1

https://www.youtube.com/watch?v=SDtAh9IwG-I

The following experiment is done.

A laser beam is split so that one path is 260 mm while the other path is 1300 mm. They are rejoined and sent to a detector. The path lengths differ by a factor of 5 and by more than 1.6 million wavelengths.

The laser light is filtered to the point there are less than one photons arriving at the detector at one time. In fact, there should be a photon in the beam about 1/250th of the time. And at this light intensity, he still got the same interference pattern. When he blocked one path the interference pattern disappeared. These photons self-interfere. (Possibly different photons interfere with each other. But the different photons are separated in time more than the same photon.)

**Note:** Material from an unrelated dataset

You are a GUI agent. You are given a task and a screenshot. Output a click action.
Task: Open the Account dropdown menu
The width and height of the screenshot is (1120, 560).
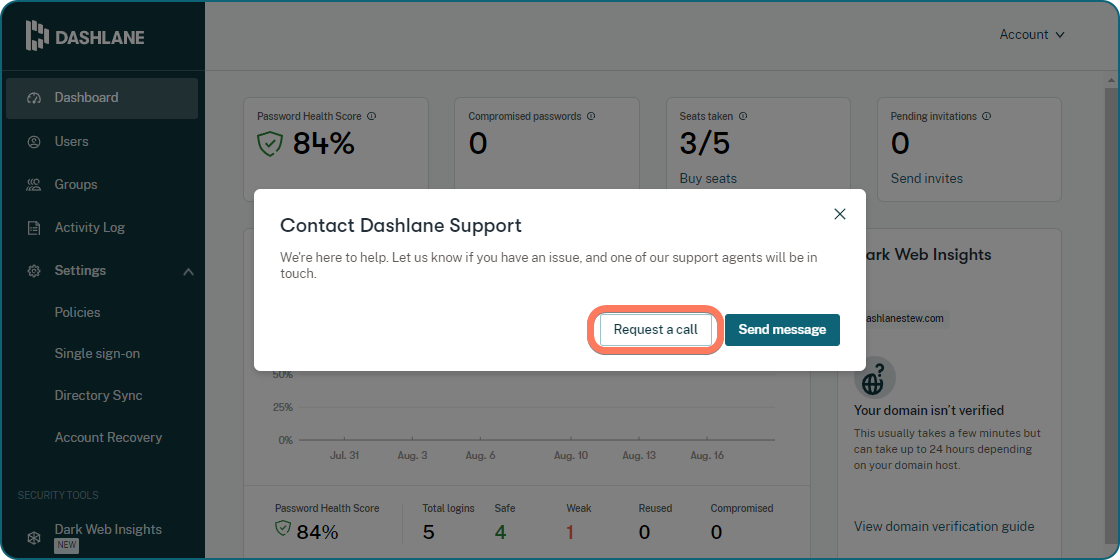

Note the implications. Imagine the photon traveling both paths. It probabilistically separates at the first beam splitter. The photon on the short path then arrives at the second beam splitter. Then the photon on the short path arrives at the detector. Then much later the photon on the second path arrives at a Porro prism. Later still it arrives at the second beam splitter. And finally it arrives at the detector.

How do the two paths interact to get the interference pattern? The different places the photon can be are always separated by a distance that can't be breached at lightspeed. Light on the first path is detected long before the light on the second path can interact with it in any way whatsoever.

His intuition was that a photon should be localized. He interpreted this to mean that single photons do their self-interference over amazingly long distances.

Here’s how I understand the explanation the experimenter accepted:

He started with laser light and he subtracted it out until the intensity was low. You might think when it got down to the point that there were statistically only single photons, what happened was that almost all photons got removed until there were only single photons left. But no! What is traveling through space is an electromagnetic field which is not quantized. Individual atoms create quanta of light. Individual atoms absorb quanta of light. Energy traveling through space is not quantized, it just travels like waves wherever the waves travel, and they can interfere at any intensity.

Did I misunderstand the experimenter’s explanation? Does his explanation actually work? Is there evidence that disproves it?

J Thomas
  • 3,146

3 Answers3

1

Jeroen made this video 1 year ago and he also sites David Nadlinger a professor at Oxford. In your question you fail to mention that the beams continue on to a double slit before detection .... and also that it appears that each beam is focused onto either the right slit or left slit respectively ... NOT both.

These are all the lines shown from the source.